Priorité à la science plutôt qu'à la politique

Troisièmement, cette initiative scientifique doit se concentrer sur des problèmes socio-économiques essentiels et urgents qui touchent les populations du monde islamique. Par exemple, elle doit mobiliser des financements pour la recherche sur des questions pérennes comme la mortalité maternelle et infantile, l'eau potable, les énergies propres, et les maladies. Le projet d'un centre de la biodiversité en Indonésie est un pas dans la bonne direction.

Quatrièmement, la création d'emplois à travers l'application des compétences entrepreneuriales et la commercialisation des résultats de la recherche scientifique est un domaine dans lequel l'Amérique excelle, et les pays musulmans gagneraient beaucoup à faire de même.

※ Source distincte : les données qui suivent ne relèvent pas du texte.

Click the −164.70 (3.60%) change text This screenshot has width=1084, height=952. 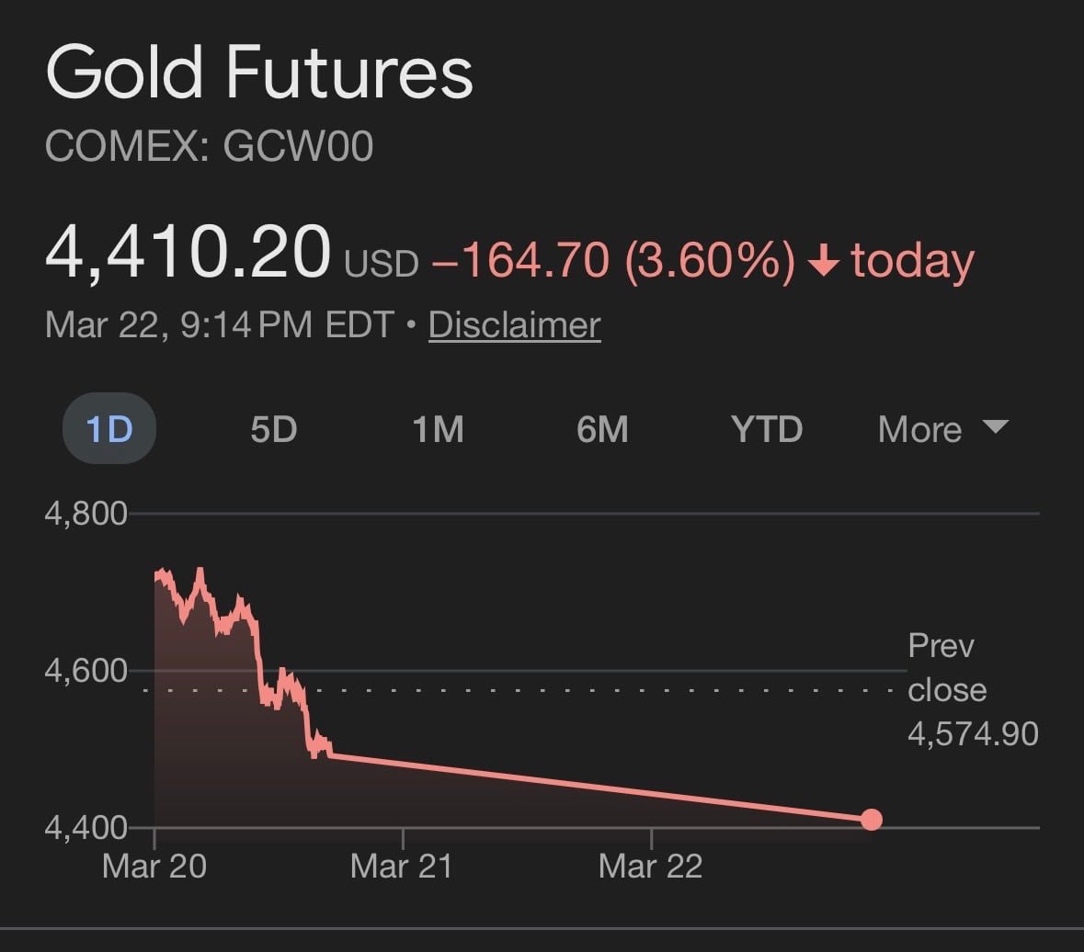point(612,260)
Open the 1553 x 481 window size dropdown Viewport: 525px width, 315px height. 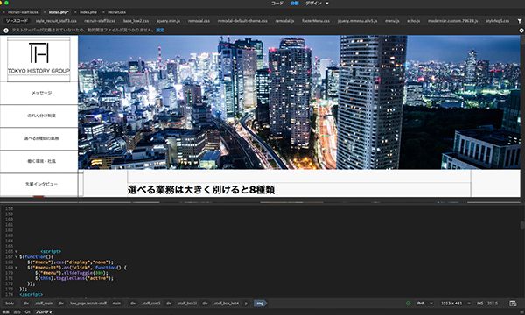[456, 304]
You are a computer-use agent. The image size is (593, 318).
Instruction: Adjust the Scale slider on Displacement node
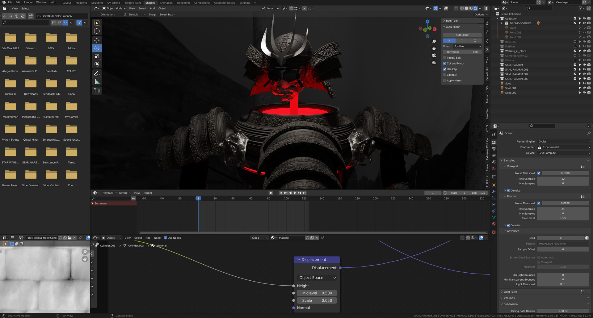[317, 300]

En outre, les Etats-Unis sont dans une position unique pour inciter la diaspora du monde musulman à s'engager de manière constructive dans une coopération avec les communautés locales.

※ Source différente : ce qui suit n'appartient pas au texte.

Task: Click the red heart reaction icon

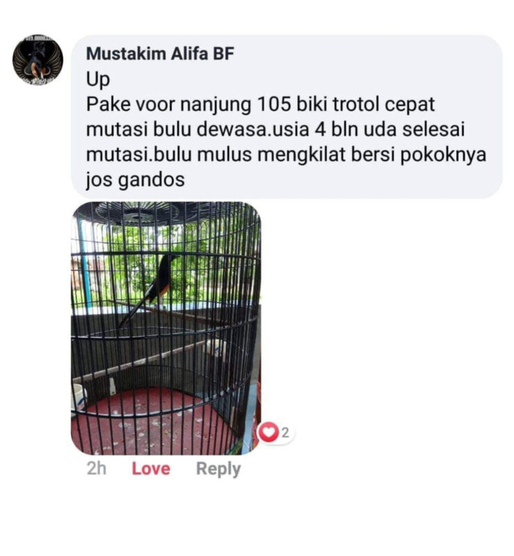Action: [269, 432]
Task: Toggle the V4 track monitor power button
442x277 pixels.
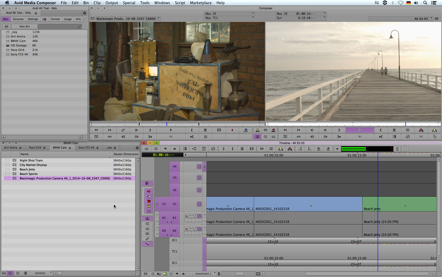Action: pos(199,166)
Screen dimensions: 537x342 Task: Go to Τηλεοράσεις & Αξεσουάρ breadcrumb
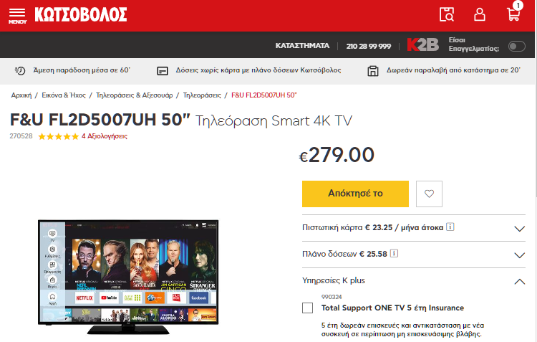(x=135, y=95)
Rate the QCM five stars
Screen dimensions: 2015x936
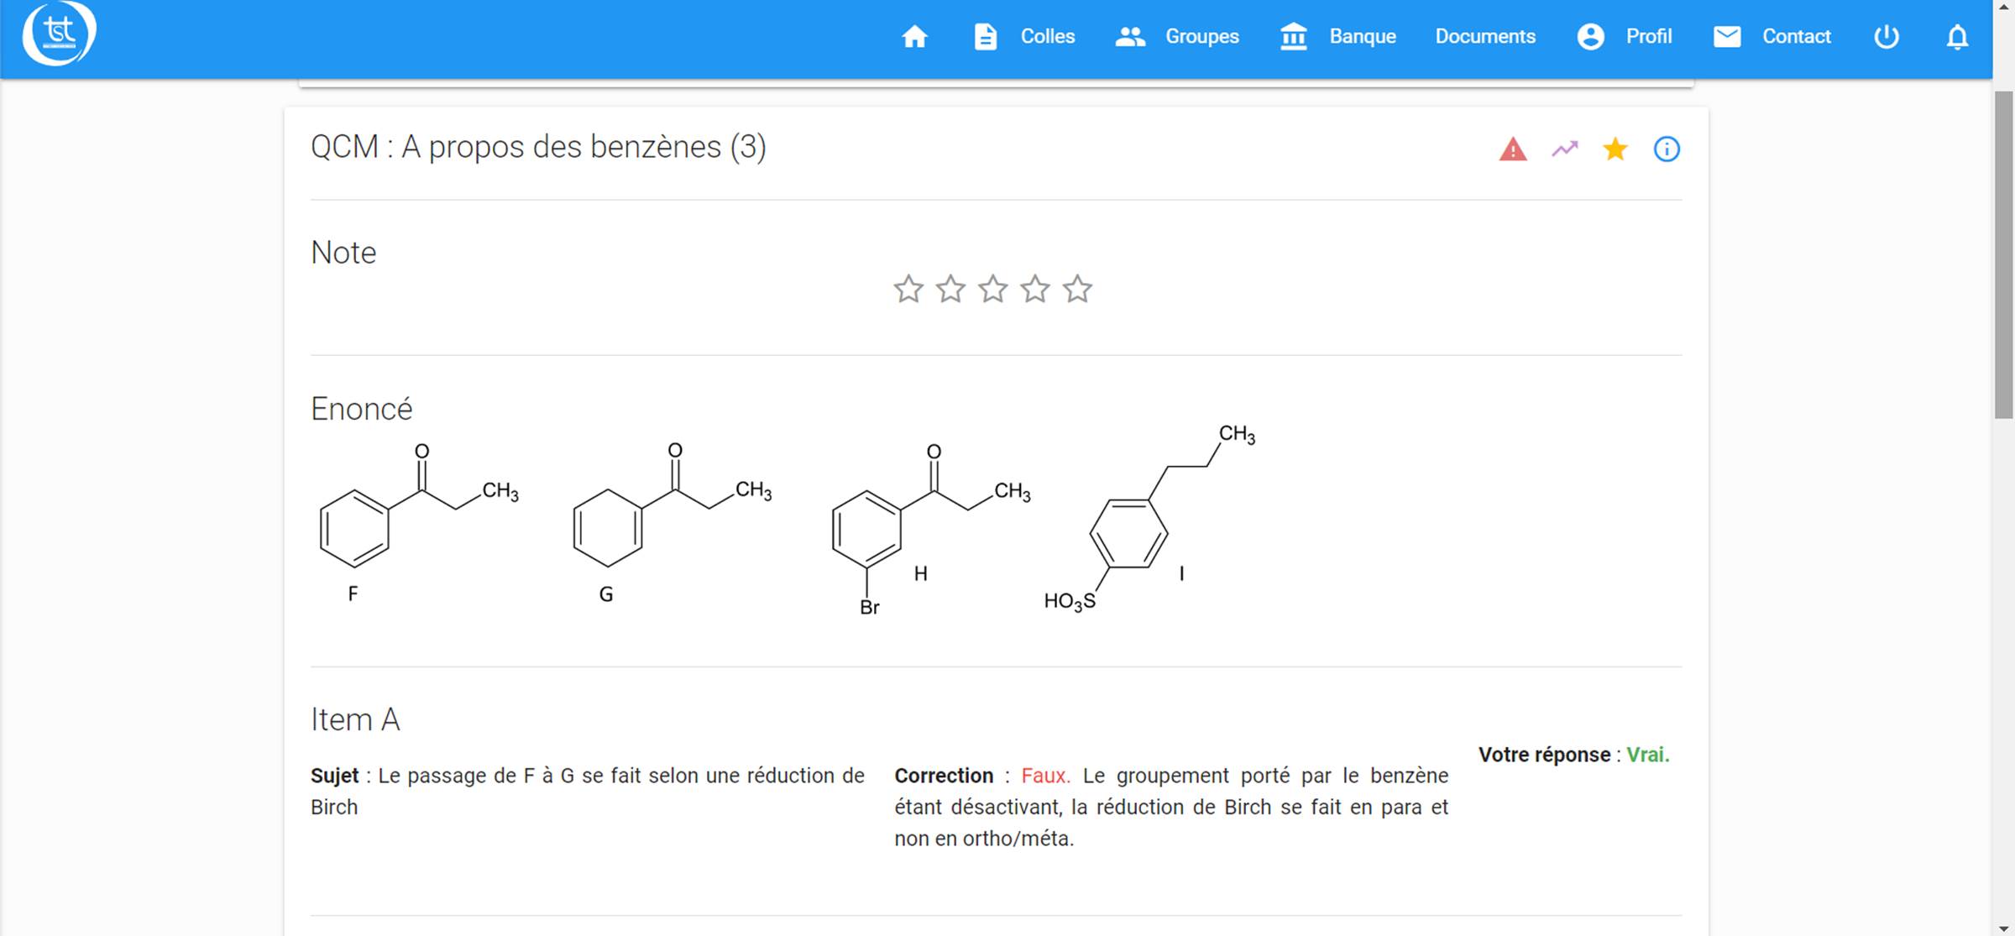coord(1078,289)
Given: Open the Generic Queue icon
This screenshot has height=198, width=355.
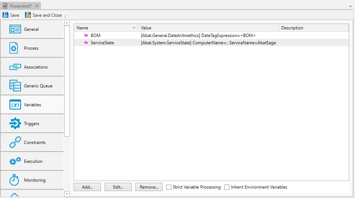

Enfin, les initiatives de diplomatie scientifique doivent s'appliquer là où elles seront crédibles aux yeux du monde musulman (c'est-à-dire pas trop étroitement associées à l'agenda politique des Etats-Unis), et mises en œuvre à travers des mécanismes le plus proches possible du marché, mais également à travers des organisations bénéficiant d'une grande crédibilité scientifique.

De plus, le Congrès doit soutenir l'initiative scientifique d'Obama en lui accordant suffisamment de fonds. Et ce financement ne doit pas être lié, même si cela nécessite un certain niveau de cofinancement.

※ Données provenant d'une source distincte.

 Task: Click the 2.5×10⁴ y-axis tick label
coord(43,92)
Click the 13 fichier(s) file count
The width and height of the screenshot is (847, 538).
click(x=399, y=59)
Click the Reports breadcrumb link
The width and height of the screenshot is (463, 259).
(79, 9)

Enfin, les avantages scientifiques et pratiques d'un engagement, qui devront faire l'objet d'une importante campagne de publicité, devront être tenus si l'on veut qu'ils produisent une « prime diplomatique ».

Obama peut-il tenir ses promesses?

Comme le relève John Boright, le Directeur des programmes internationaux auprès des académies nationales des Etats-Unis, les programmes de diplomatie scientifiques réussis « doivent être scientifiques plutôt que politiques ». La science doit être au centre de la diplomatie scientifique, et non l'inverse.

Toutefois, la science et la diplomatie ne cohabitent pas toujours aisément. Les initiatives de collaboration scientifique, si elles ne sont pas expressément élaborées pour influencer l'opinion publique, peuvent se contenter d'impliquer  peu de parties prenantes et avoir malgré tout un impact perceptible sur les opinions publiques.

Ainsi, au regard de sa faible côte de popularité aux Etats-Unis, Obama peut-il tenir ses promesses? Cathleen Campbell, directrice exécutive du CRDF (la Civilian Research and Development Foundation) à Washington DC, pense qu'au Congrès les deux partis soutiennent les « initiatives de promotion de la croissance économique, produisent des avantages collatéraux pour la sécurité et renforcent les relations ».

D'autres sont moins optimistes en raison de la victoire attendue des Républicains aux élections de la mi-mandat au mois de novembre.

Si le soutien financier et politique à l'engagement pris par Obama venait à s'estomper, il serait difficile pour Washington de réaliser ce grand rêve scientifique moderne en l'absence d'un budget adéquat. Les Etats-Unis risquent d'essuyer de sévères critiques s'ils invitent leurs chaleureux hôtes musulmans à une fête, et leur demandent ensuite de payer la note.

 

Athar Osama, basé à Londres, est chercheur spécialisé dans les politiques scientifiques et d'innovation, consultant et fondateur de Muslim-Science.com. En outre, il est chercheur au Pardee Centre for Study of Longer Range Future, à l'Université de Boston.